There was also an account of a potential mass suicide that almost took place on the reservation when multiple teenagers ventured into nearby woodland. The aim was simple – to hang themselves from the trees at the same time. According to the report, a local paster named John Two Bulls got wind of the tragic incident about to unfold and managed to make his way to the location and bring proceedings to a halt. Talk among many of the reservation community believed the teenagers had been led there by Walking Sam.

Whether such an effect of the Slender Man has occurred in other suicides around the world in the decade or so since its creation is unknown. However, it is clear that this fictional character has had very real influence in the lives of other people around the world.

We could do worse than turn to the research files of Nick Redfern and an account he relays of a trainee flight attendant from Erie, Pennsylvania, who claimed to the researcher that she had several encounters with the Slender Man beginning in 2016. She would claim that these encounters began shortly after she read the book by Robin Swope, Slenderman: From Fiction to Fact. What is also of interest is that, by her own admission, she quickly became obsessed with the mysterious and very fictional figure after reading the book. As Redfern writes, Lacy didn’t see the Slender Man in the flesh in “3-D physical form”. She did, though, “encounter him on her laptop”.

One evening in the summer of 2016, her laptop was on the side in sleep mode while Lacy was watching television.
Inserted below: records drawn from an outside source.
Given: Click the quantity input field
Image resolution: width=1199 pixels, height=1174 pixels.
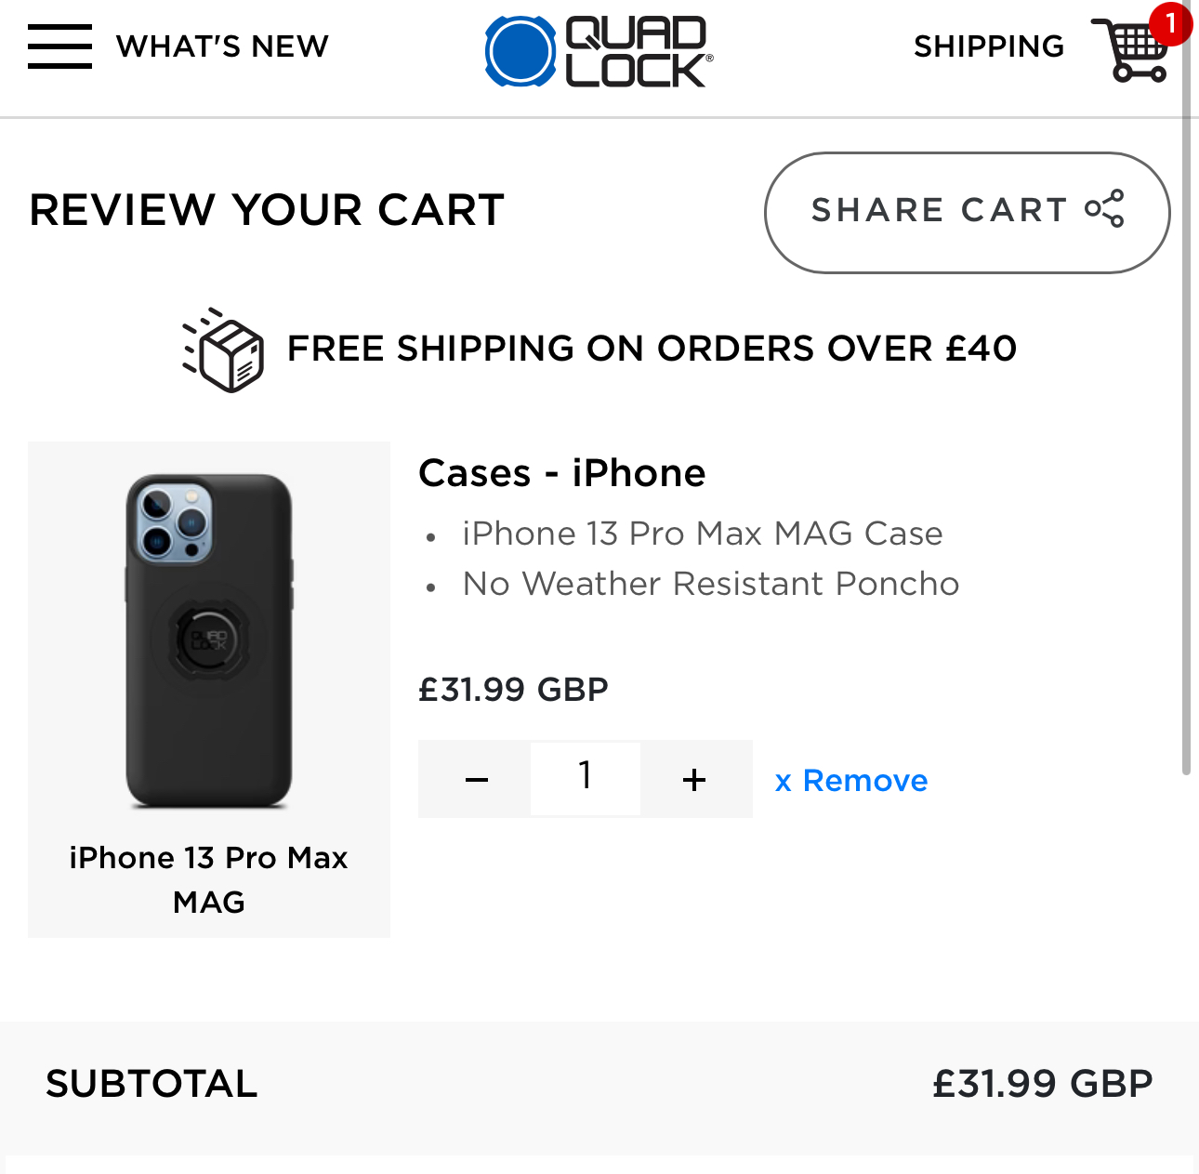Looking at the screenshot, I should pyautogui.click(x=585, y=777).
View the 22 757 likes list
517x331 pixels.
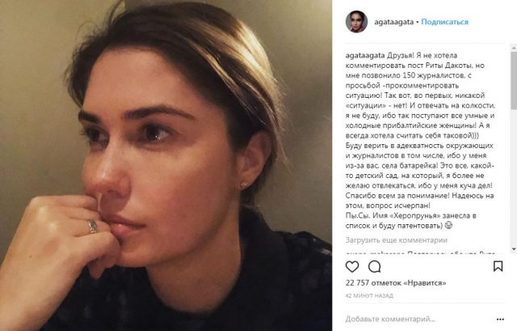396,282
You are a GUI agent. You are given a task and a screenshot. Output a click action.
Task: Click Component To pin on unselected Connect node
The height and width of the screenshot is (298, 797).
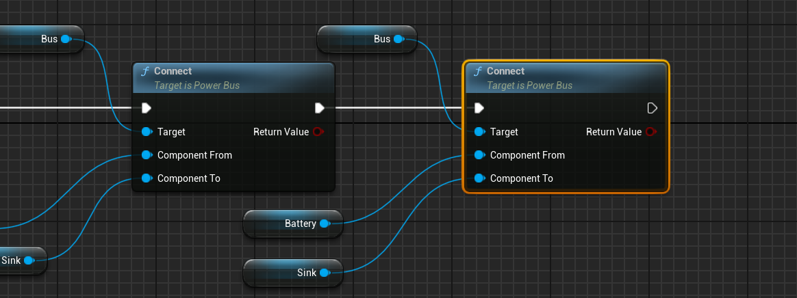[147, 178]
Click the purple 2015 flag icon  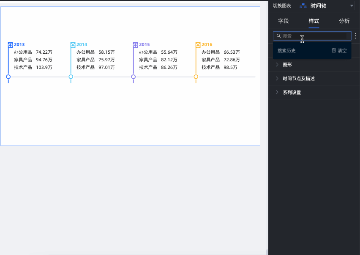click(135, 45)
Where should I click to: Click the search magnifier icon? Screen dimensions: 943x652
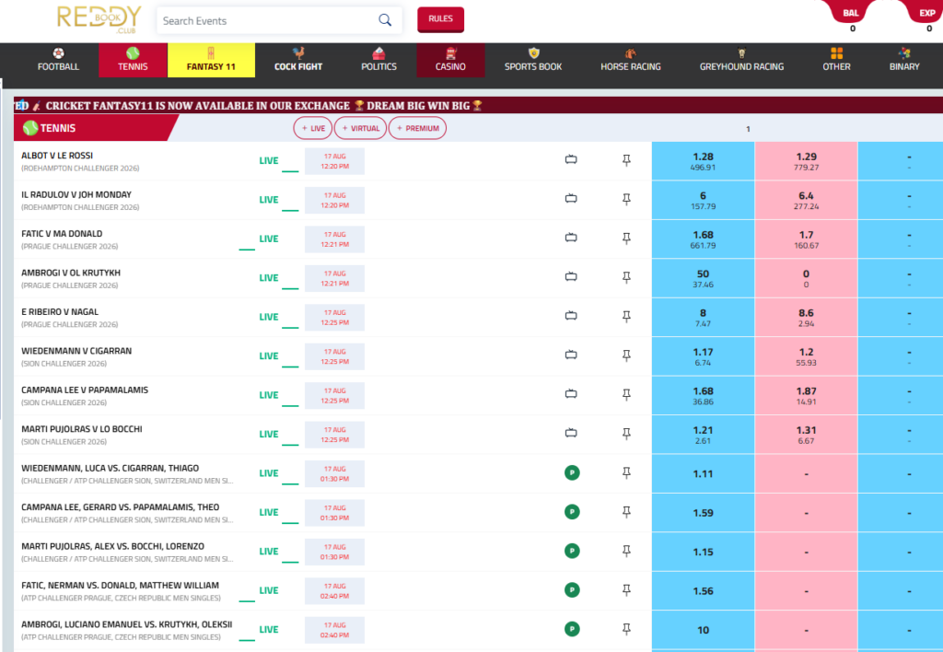[x=385, y=20]
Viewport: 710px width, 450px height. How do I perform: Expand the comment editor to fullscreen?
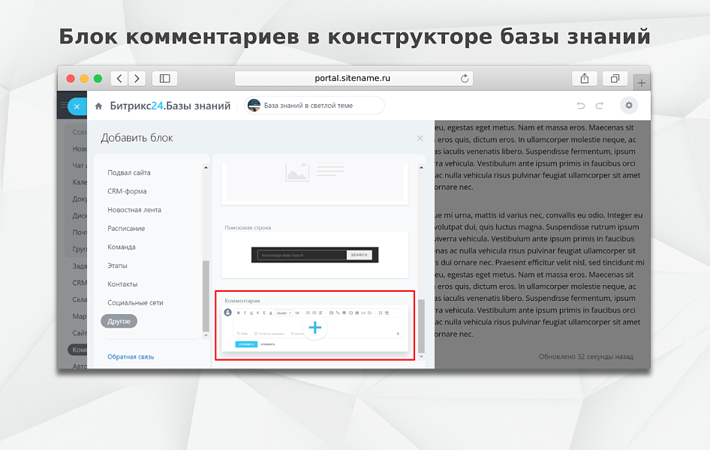tap(382, 313)
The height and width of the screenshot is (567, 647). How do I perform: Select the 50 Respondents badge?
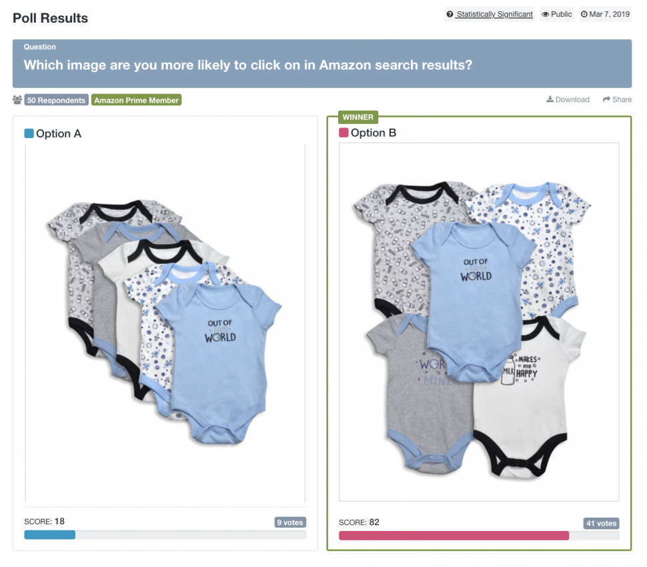pos(56,100)
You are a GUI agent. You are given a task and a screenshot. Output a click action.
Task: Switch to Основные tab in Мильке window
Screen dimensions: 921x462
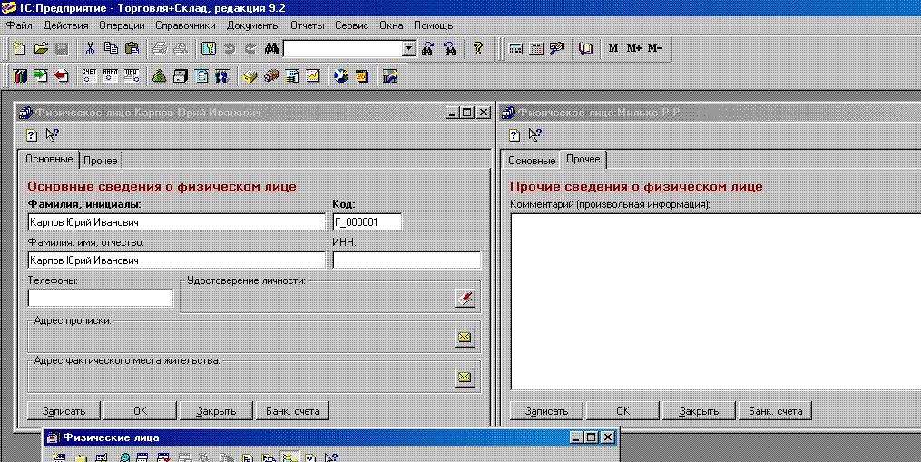click(531, 161)
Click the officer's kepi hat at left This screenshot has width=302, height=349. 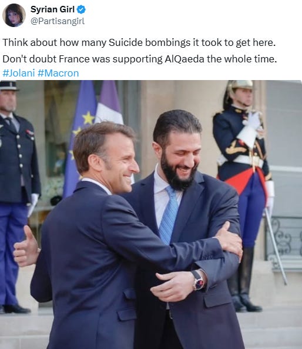click(9, 86)
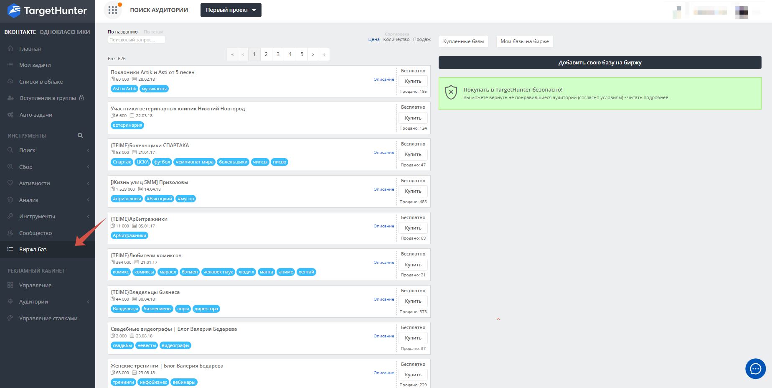The image size is (772, 388).
Task: Open the support chat bubble
Action: coord(755,369)
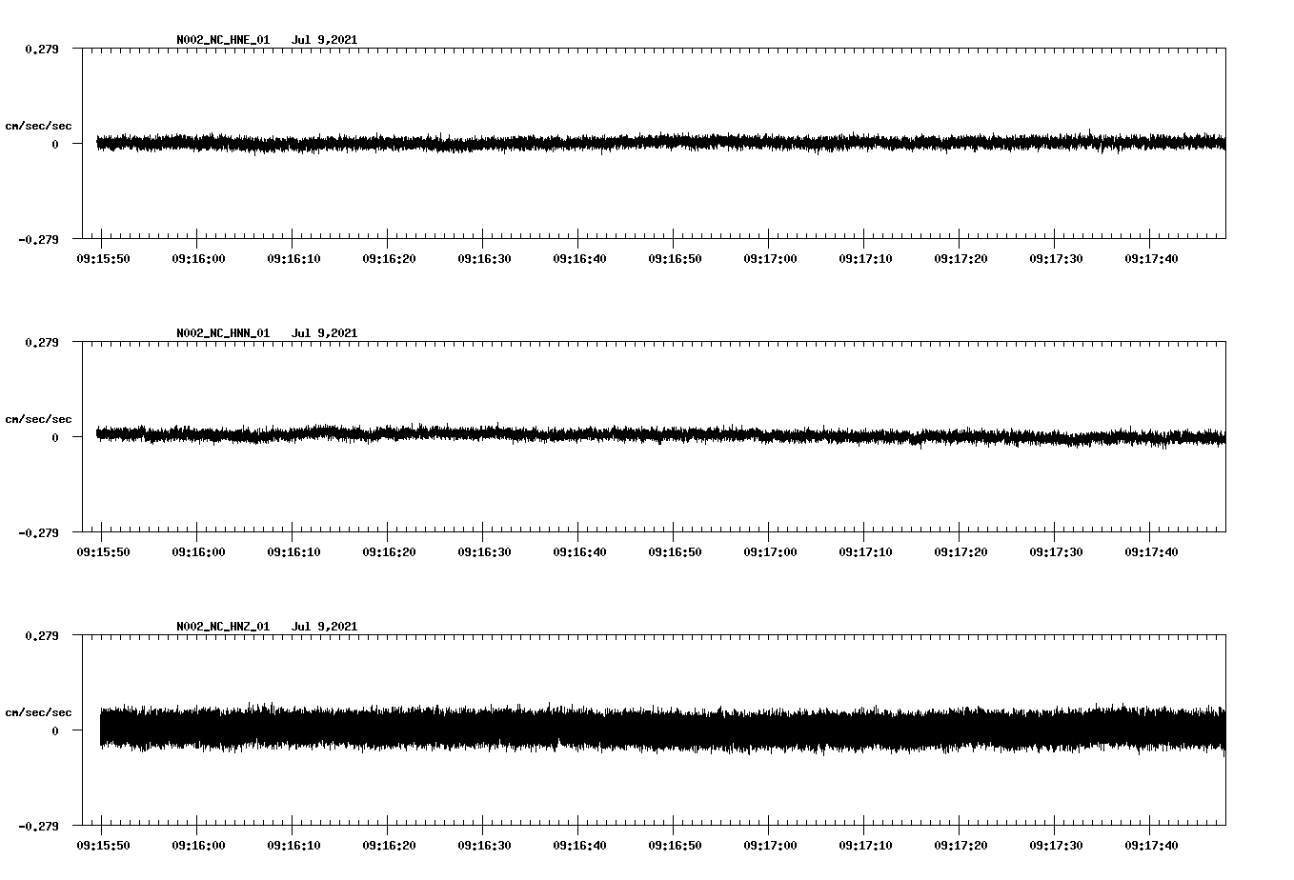Click the Jul 9,2021 date label on top plot
Screen dimensions: 1294x880
click(325, 40)
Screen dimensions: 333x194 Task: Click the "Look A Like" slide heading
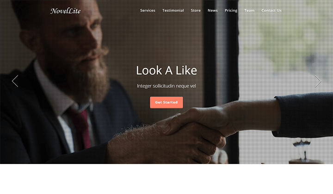(167, 70)
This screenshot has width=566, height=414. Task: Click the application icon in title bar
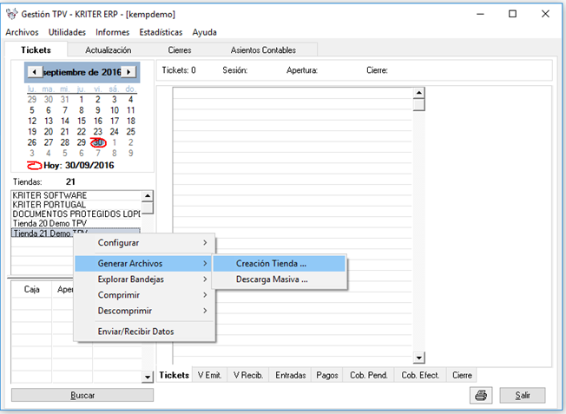10,14
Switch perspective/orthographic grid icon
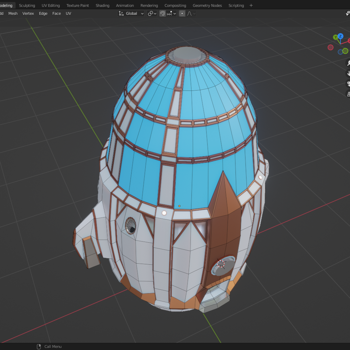The width and height of the screenshot is (350, 350). pos(348,94)
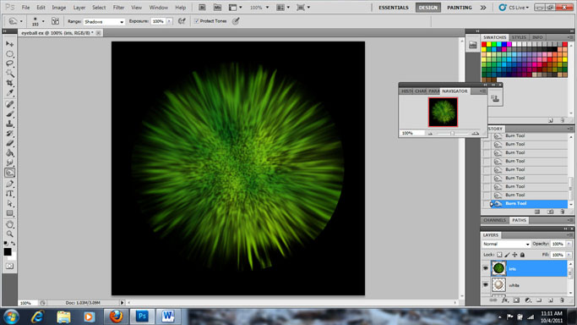Select the Elliptical Marquee tool

[9, 54]
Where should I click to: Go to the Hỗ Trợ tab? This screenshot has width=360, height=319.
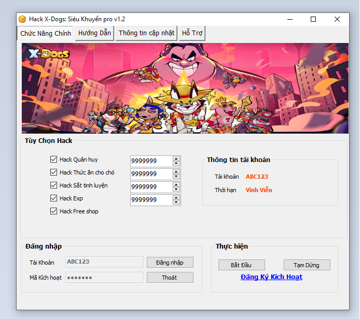192,33
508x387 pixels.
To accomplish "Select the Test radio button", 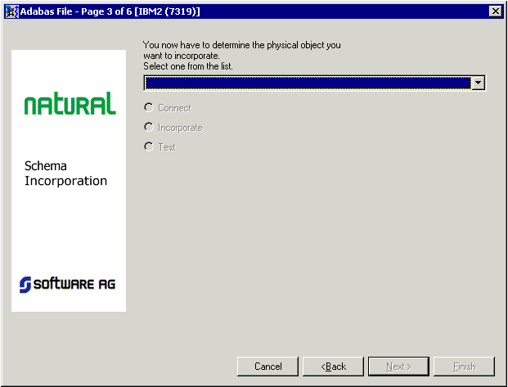I will (148, 146).
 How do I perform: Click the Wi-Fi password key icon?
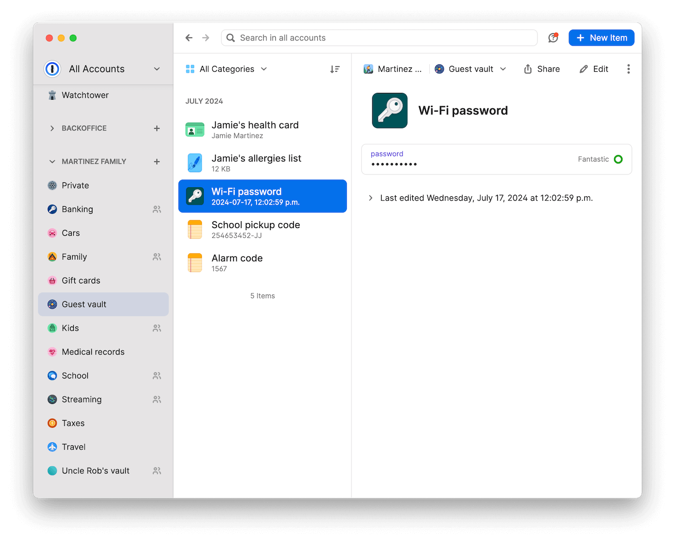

Suddenly, however, the laptop came to life seemingly of its own accord. Even stranger and more unnerving, for the briefest of moments, Lacy could see what appeared to be a strange image that was somewhere “between a man and a long-legged bug”.

She tried to push the incident from her mind, telling herself that the image had been a trick of the lights and shadows of the room. However, two nights later, a very similar incident took place, and she knew that something rather extraordinary was taking place.

On this second occasion, as her laptop suddenly came to life, another image quickly presented itself. However, rather than being a bony, tall body, it was a clear depiction of the Slender Man’s face. Or perhaps a more accurate description would be a lack of it, as “the eyes, the nose, and the ears were all missing”, just as the legend states is the case.

Lacy was immediately terrified by the events and raced out of her apartment, making her way to her mother’s house where she would spend the night.

Several weeks passed with no further incidents, and Lacy began to put the episodes from her mind. However, late one evening, around 11 pm while she was wrapping presents on the floor of her living room, her laptop suddenly came to life once more. This time, though, rather than see a strange figure or a blank, featureless face, a quiet, deep voice spoke to her, stating, “We Are Friends” before the laptop returned to its sleep mode as if nothing had happened.

This time, Lacy was almost beside herself with terror and made a conscious decision to cease all of her reading and research into the Slender Man. Such was her terror that she even deleted all of her research files, and even went as far as burning the aforementioned book in a metal bin in the yard of her mother’s house. Following this, the strange visits suddenly stopped.

According to what Lacy told Redfern, it was her belief that her intense research into the subject of the Slender Man had “caused the Internet itself to realize” it and so presented her with the Slender Man himself. This might sound a little outrageous, but we will return to this notion very shortly.


Is it possible that Slenderman has connections to another mysterious figure from the 1830’s? We’ll look at Slenderman’s ties to “Spring-Heeled Jack” when Weird Darkness returns.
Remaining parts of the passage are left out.